Wollongong youth have gone as far as producing a replica cross in preparation for the real WYD cross’ arrival. Stephen Varney, a fourth-generation carpenter and senior at Wollongong University, created a replica of the cross out of pine. He described it as a labor of love.

“Working on the cross made me think about my career path and how difficult it would have been for Christ to carry,” said Varney. “This thing would have been so heavy. I’m used to paintings of Jesus as a bearded lady. Making the cross helped me to realize he was a man. Sometimes I think we forget the reality of what happened.”

The World Youth Day cross already has an illustrious history: It has visited the site of the destroyed World Trade Center and post-genocide Rwanda.

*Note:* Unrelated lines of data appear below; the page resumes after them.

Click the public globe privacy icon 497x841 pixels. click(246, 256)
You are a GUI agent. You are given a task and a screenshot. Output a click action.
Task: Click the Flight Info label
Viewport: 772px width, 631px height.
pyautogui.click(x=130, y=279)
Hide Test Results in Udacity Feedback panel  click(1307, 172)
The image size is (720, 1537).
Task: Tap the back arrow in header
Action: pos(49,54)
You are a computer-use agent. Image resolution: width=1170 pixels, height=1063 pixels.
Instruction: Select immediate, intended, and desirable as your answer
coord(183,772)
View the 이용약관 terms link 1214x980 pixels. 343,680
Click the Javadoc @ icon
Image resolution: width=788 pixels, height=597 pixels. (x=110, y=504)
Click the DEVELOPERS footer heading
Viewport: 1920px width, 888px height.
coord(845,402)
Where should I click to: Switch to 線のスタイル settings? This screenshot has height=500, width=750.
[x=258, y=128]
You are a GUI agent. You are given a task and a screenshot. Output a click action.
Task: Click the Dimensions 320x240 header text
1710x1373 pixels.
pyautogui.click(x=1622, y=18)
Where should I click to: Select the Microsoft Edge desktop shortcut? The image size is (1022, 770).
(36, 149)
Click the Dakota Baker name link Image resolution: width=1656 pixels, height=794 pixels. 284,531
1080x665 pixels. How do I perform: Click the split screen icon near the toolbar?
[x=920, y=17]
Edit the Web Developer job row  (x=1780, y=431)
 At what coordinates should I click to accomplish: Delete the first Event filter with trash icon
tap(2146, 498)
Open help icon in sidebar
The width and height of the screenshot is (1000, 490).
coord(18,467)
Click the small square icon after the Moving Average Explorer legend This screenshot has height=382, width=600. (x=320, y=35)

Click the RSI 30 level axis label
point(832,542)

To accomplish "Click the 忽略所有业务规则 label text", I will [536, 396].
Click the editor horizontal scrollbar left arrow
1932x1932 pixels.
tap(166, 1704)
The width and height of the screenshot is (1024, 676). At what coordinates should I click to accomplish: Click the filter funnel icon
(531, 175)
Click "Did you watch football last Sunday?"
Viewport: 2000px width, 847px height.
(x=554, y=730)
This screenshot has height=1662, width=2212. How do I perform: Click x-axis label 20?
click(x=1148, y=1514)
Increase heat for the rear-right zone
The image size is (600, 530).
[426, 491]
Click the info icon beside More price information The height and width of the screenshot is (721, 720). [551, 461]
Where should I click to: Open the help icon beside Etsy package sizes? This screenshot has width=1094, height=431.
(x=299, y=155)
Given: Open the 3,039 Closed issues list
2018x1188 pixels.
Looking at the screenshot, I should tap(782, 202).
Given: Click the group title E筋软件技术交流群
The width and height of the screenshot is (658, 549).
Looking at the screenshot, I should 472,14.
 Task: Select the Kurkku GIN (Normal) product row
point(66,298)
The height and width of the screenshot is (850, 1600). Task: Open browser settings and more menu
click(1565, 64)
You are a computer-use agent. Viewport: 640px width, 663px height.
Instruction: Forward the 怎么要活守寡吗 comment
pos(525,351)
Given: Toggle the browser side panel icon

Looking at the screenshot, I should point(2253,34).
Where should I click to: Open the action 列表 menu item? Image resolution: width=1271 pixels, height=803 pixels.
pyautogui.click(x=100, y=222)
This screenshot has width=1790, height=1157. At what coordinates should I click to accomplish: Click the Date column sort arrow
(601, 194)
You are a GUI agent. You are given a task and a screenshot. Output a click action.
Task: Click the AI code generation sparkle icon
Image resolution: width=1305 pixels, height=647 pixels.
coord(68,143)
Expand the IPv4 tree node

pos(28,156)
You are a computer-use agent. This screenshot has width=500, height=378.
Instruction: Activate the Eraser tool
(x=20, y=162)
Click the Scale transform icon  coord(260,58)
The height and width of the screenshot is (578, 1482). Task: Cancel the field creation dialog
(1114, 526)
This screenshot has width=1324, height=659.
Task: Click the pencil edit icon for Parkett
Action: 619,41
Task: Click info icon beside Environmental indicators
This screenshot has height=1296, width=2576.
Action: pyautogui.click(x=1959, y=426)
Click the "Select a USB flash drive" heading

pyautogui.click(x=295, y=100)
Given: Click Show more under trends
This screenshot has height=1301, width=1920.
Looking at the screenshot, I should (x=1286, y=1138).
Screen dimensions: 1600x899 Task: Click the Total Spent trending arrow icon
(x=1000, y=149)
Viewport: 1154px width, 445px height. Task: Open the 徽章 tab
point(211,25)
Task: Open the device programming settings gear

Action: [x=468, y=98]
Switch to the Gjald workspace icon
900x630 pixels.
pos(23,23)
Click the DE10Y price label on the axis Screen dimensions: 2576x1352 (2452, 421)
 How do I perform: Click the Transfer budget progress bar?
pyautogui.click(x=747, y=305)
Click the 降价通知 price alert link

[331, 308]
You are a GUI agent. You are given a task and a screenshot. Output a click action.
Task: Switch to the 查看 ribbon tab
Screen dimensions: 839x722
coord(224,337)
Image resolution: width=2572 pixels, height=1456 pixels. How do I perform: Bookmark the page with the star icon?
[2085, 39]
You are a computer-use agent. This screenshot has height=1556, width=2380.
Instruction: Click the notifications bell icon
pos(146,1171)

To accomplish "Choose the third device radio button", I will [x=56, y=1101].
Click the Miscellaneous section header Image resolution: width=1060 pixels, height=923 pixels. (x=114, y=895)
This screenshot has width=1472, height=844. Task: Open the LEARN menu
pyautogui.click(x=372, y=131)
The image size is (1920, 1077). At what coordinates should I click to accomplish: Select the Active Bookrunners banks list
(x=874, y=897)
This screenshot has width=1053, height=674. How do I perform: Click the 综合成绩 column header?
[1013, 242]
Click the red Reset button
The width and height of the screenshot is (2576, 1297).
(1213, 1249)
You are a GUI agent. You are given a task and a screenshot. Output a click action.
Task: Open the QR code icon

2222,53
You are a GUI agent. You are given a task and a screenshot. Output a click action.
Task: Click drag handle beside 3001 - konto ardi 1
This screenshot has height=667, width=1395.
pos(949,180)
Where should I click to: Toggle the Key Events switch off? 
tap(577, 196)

Australian organizers say they have already seen the cross’ impact on young Australians. Not only is it preparing the way for World Youth Day, but it’s also inspiring young people, many of whom haven’t been active in the practice of their faith.

Sean O’Connor was one of about a dozen youth who were invited aboard the HMAS Broome, an Australian naval patrol boat, to bring the cross recently to the Great Barrier Reef.

“I lost my way with my faith,” said the 17-year-old. “I never really connected the way I do now. The WYD cross has gotten me involved at a new level. It’s given me a direction to assume my faith.”

O’Connor, who grew up on a dairy farm outside of Cairns, first became involved with the World Youth Day cross after hearing about it at his school — Mount St. Bernard’s College — from Deacon Matt Ransom.

“Matt was looking for volunteers to help,” said O’Connor. “I thought it might be an interesting thing to get involved in.”

Aboard the Broome, O’Connor helped move the cross and hold it steady on the ship, and made sure the icon didn’t get wet when the crew members hosed off the deck.

Jacinta Jacs of Adelaide has temporarily given up her studies as a law student and her job with a bank to accompany the cross. Jacs, 23, is one of a team of seven who have accompanied the cross since its arrival in Sydney on July 1. The team uses a van donated by Mercedes-Benz and a specially designed trailer to bring the cross and icon throughout the country. She will be traveling with it until the end of November, when another team of volunteers will assume custody of the cross, accompanying it up until its arrival in Sydney during World Youth Day.

“This is a way for rural areas to experience World Youth Day as well,” said Jacs. “It’s a real privilege to take the cross and icon to those places.”

Following the cross’ journey to the Great Barrier Reef, Bishop James Foley of Cairns led an evening prayer service by candlelight outside St. Monica’s Cathedral. Then young people processed singing and praying with the cross, along the city’s oceanside boardwalk Esplanade, in view of families sharing picnics in the park, ending at a bandshell at Fogarty Park where many stopped to enjoy music from the World Youth Day band and to venerate the cross and icon of Our Lady.

The journey of the cross demonstrates that the benefits of this international gathering begin long before the actual event, and last long after.

“To have a next generation asking [faith-based] questions at a crucial time in their life and experiencing what they are given at WYD will be wonderfully fruitful for this country,” said Bishop Fisher. “We’re already seeing some of those fruits with the journey of the WYD cross and icon.”


Tim Drake filed this report from Sydney, Australia.